** Start ITEMS **

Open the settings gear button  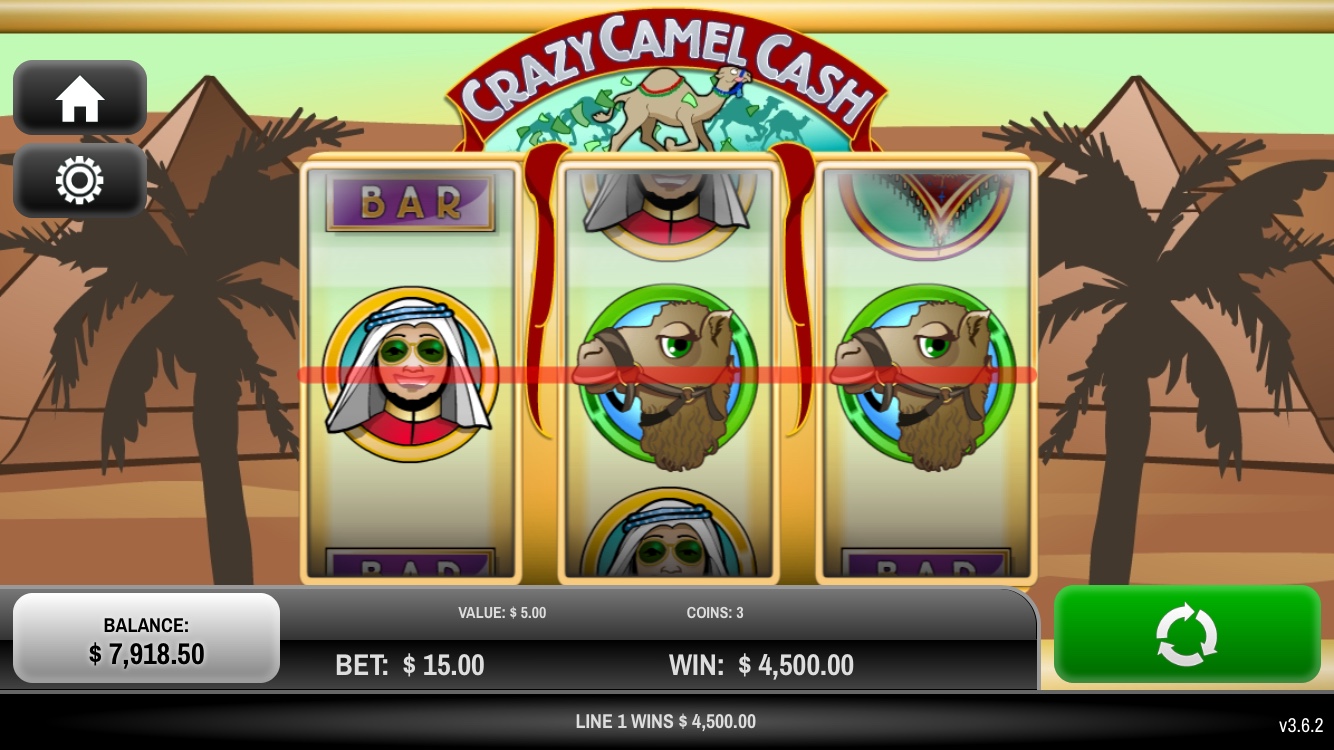(x=80, y=181)
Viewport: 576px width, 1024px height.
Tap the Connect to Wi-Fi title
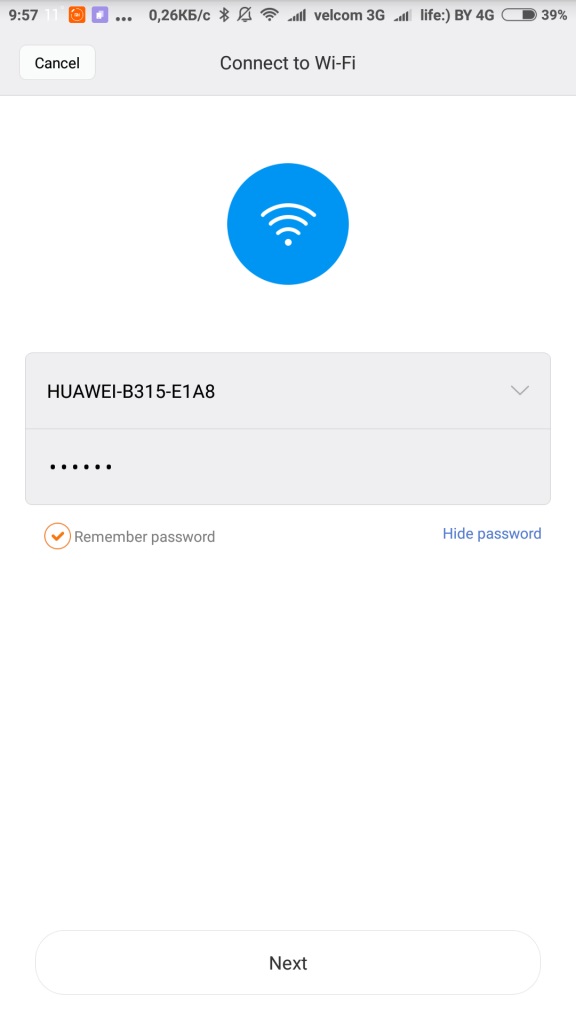tap(288, 63)
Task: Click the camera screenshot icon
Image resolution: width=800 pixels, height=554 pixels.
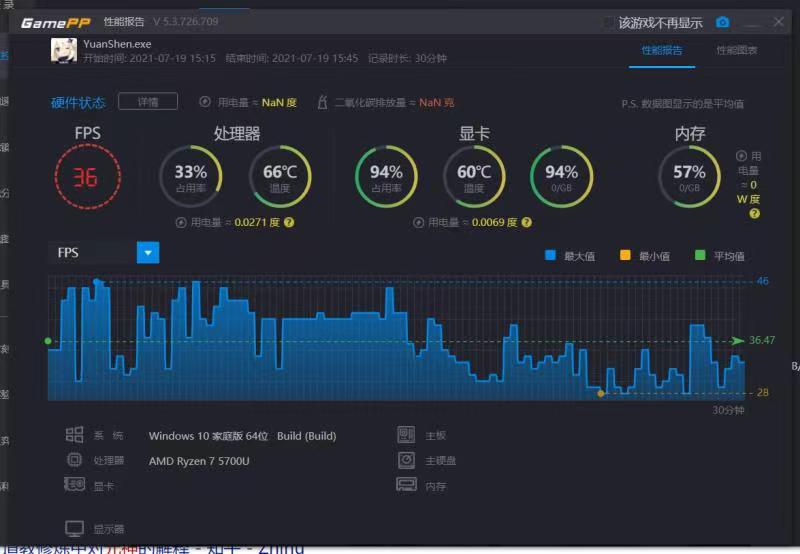Action: 722,22
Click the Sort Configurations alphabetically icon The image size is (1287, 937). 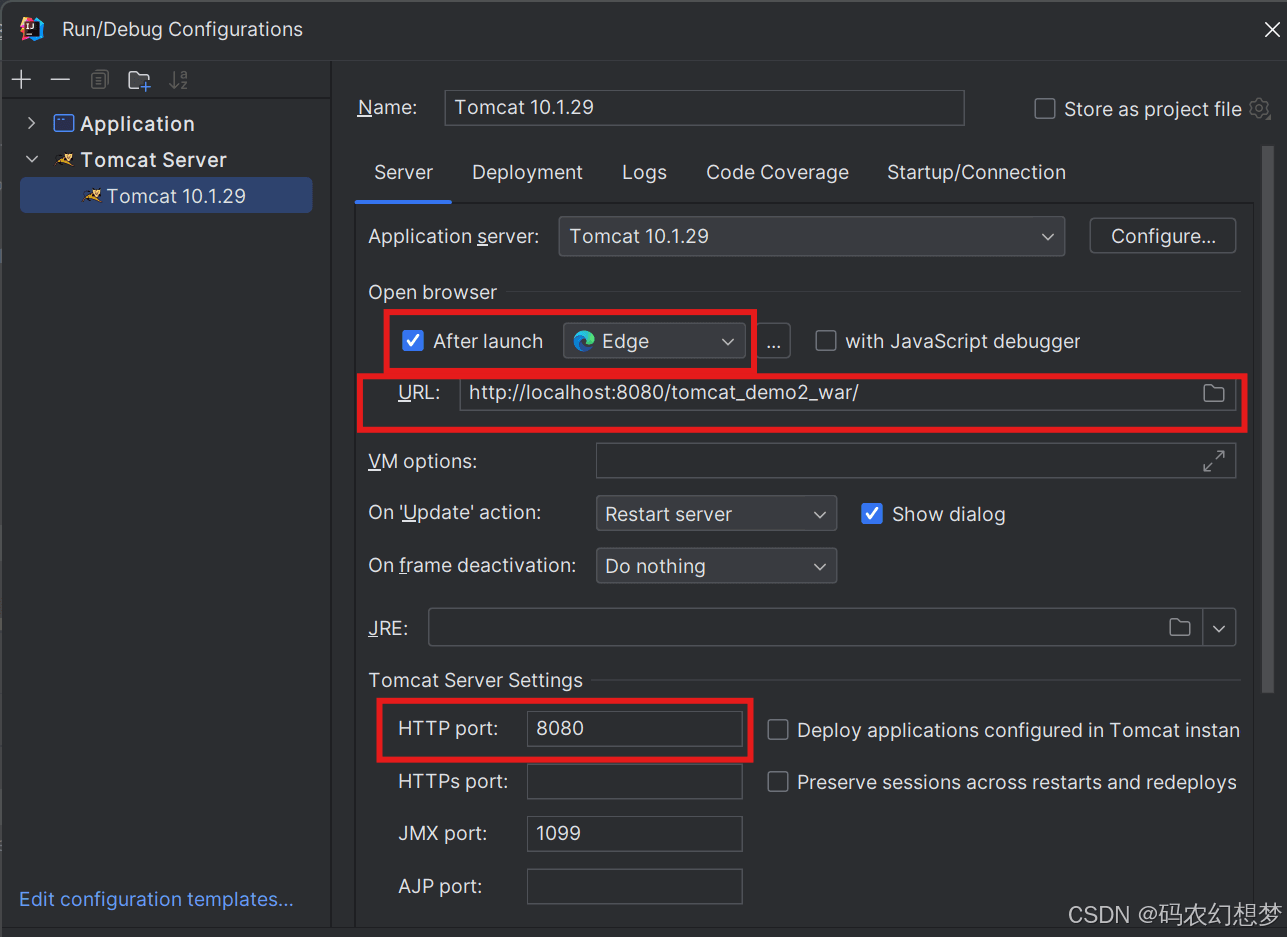pyautogui.click(x=178, y=80)
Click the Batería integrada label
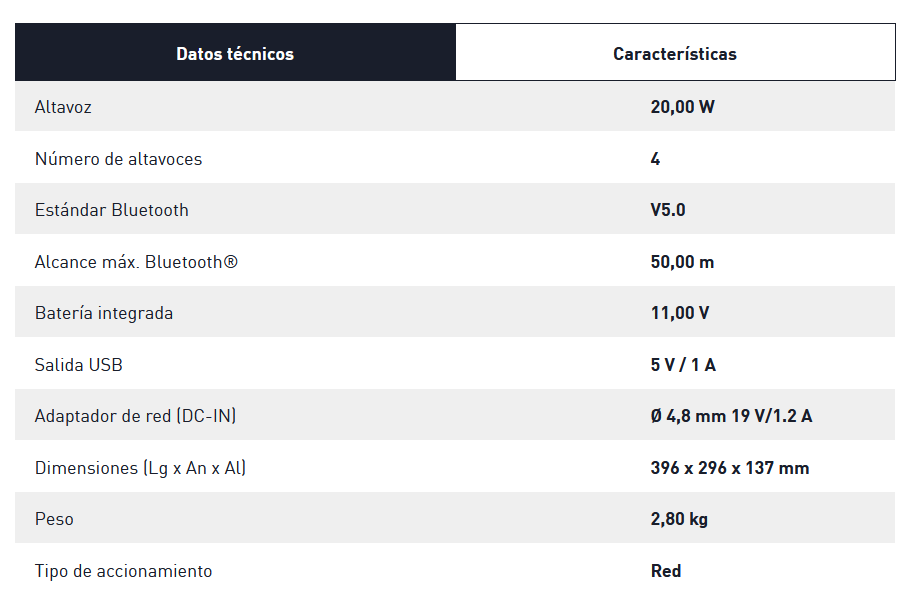This screenshot has width=907, height=609. coord(104,313)
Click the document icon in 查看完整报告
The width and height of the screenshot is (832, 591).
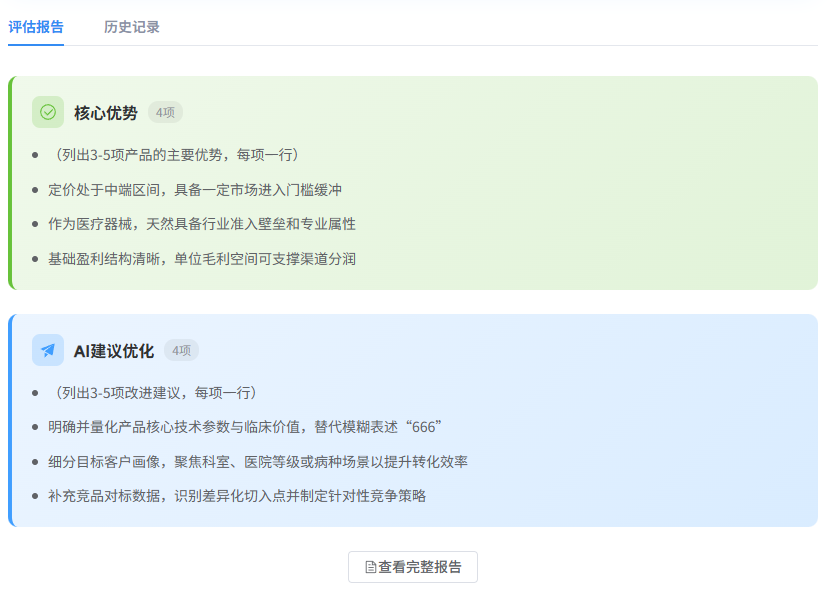tap(370, 567)
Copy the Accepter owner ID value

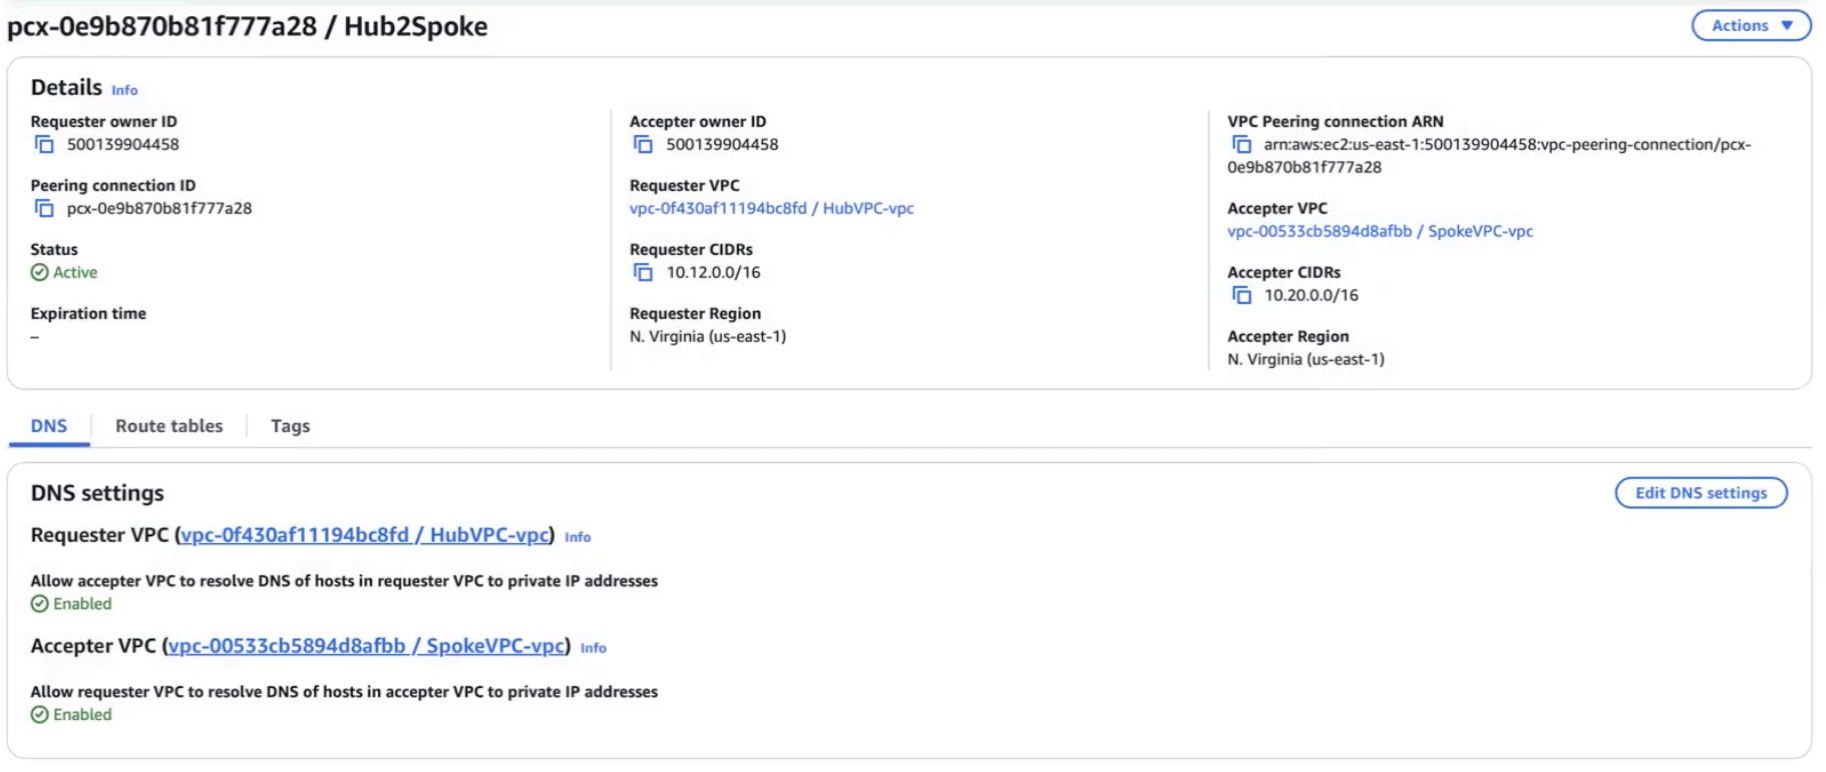(x=643, y=145)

** End ITEMS **

* [TASK]: Rewrite the records starting at the line that contains "Viewport: 576px width, 1024px height." and ending at the line that contains "Action: 722,22", including every request. In the answers, multiply each coordinate by 2.3 and round to the nearest whole number, with halves rounded up. Return only these lines and leave the pictures out.

* [SOLUTION BELOW]:
Viewport: 576px width, 1024px height.
Tap the Connect to Wi-Fi title
tap(662, 145)
Task: Click the camera screenshot icon
Image resolution: width=800 pixels, height=554 pixels.
Action: 1661,51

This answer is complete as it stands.